さんぽみちプロジェクト

さんぽみちプロジェクトの記録。
和歌山新報で日曜日一面に連載中の「WAKAYAMA NEWS HARBOR」と連携。

山、川、海の景観を守る 「吉野熊野国立公園」

2014-06-29 13:28:19 | WAKAYAMA NEWS HARBOR

これまで、瀬戸内海国立公園の指定80周年について紹介してきたが、和歌山県には国立公園がもうひとつある。
吉野熊野国立公園」だ。

吉野熊野国立公園は三重県、奈良県、和歌山県にまたがり、紀伊半島の中央に位置する山々と川、海岸で構成され、昭和11年2月1日に指定。
今年が78周年にあたる。

桜で有名な吉野山、大峯山、大台ケ原、熊野三山などが有名で、平成16年に「紀伊山地の霊場と参詣道」が世界遺産登録されたことから、広く注目されるようになった。

**表示情報**
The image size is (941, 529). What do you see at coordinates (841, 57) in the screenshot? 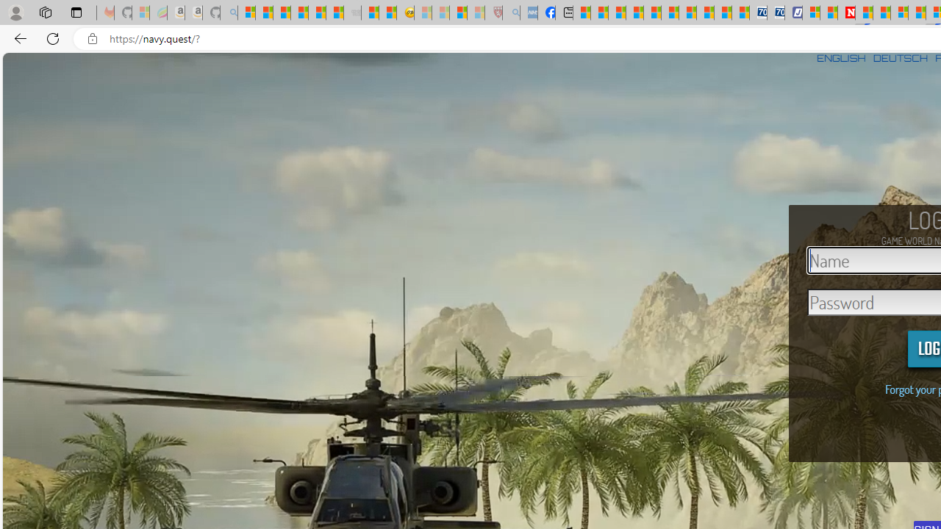
I see `'ENGLISH'` at bounding box center [841, 57].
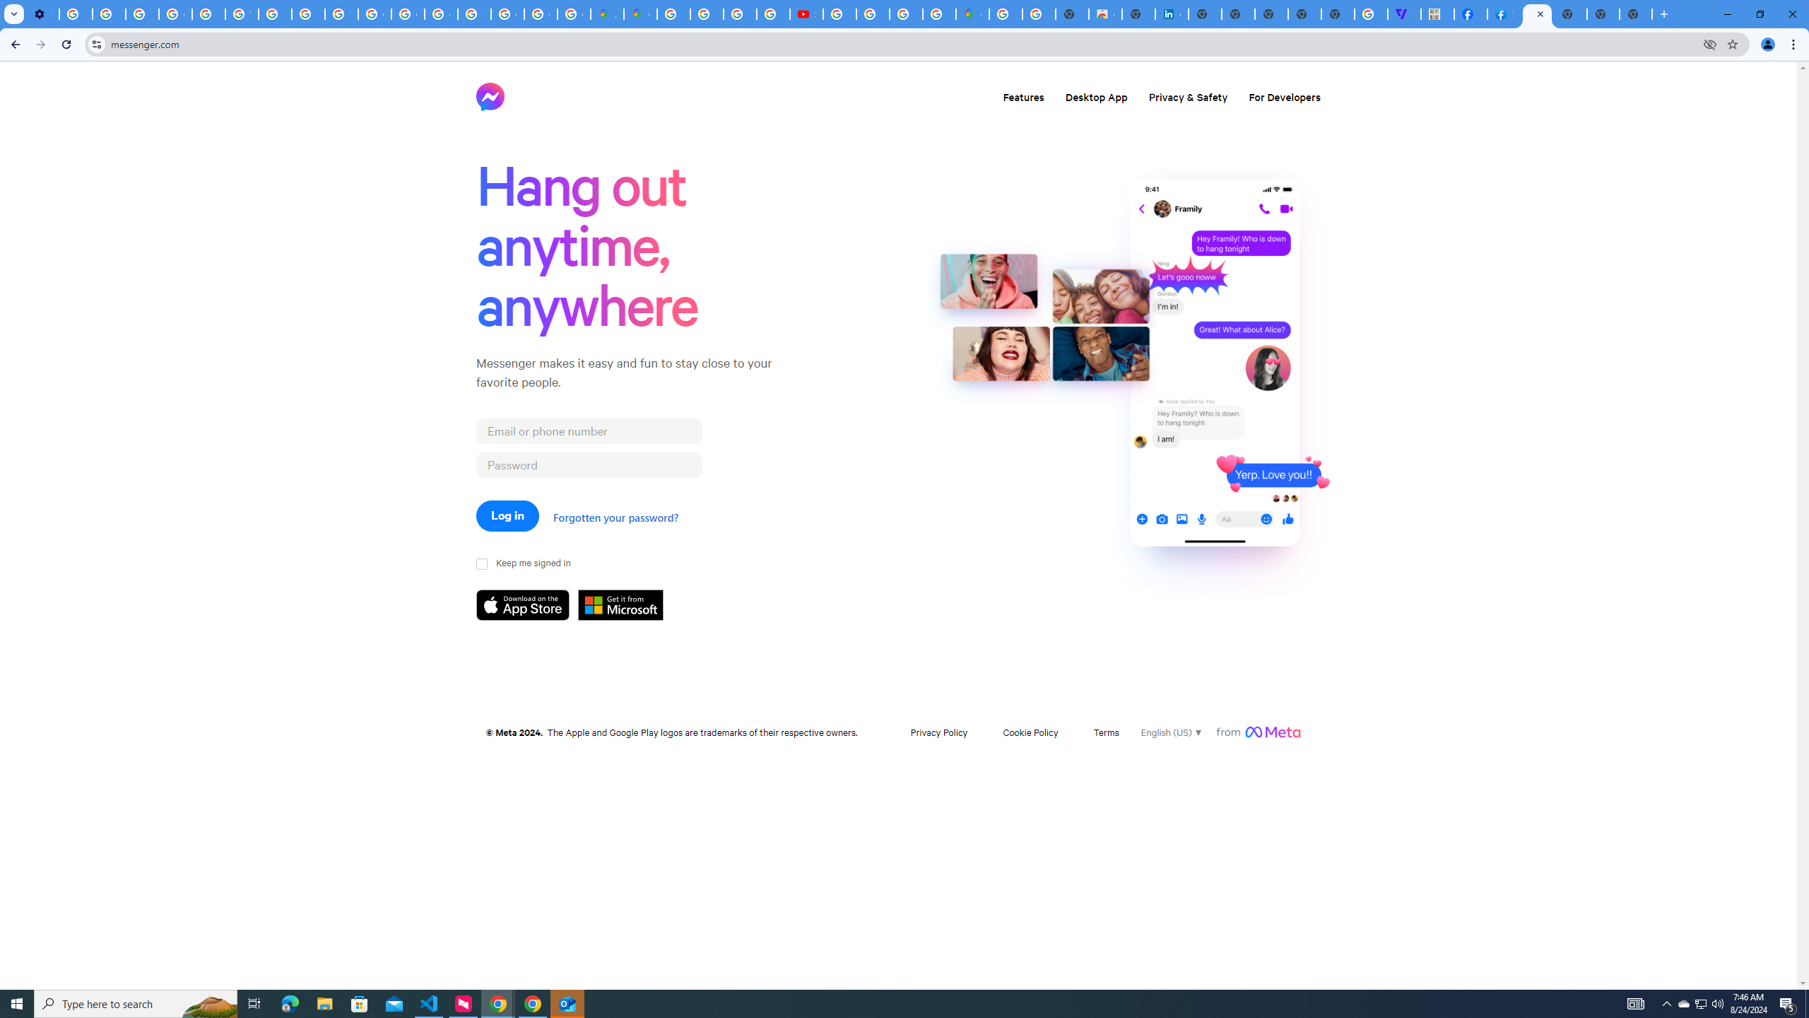 The image size is (1809, 1018). What do you see at coordinates (75, 13) in the screenshot?
I see `'Delete photos & videos - Computer - Google Photos Help'` at bounding box center [75, 13].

**課題の目的**
提示文によると、吉野熊野国立公園が指定されたのはいつですか。

**回答**
昭和11年2月1日です。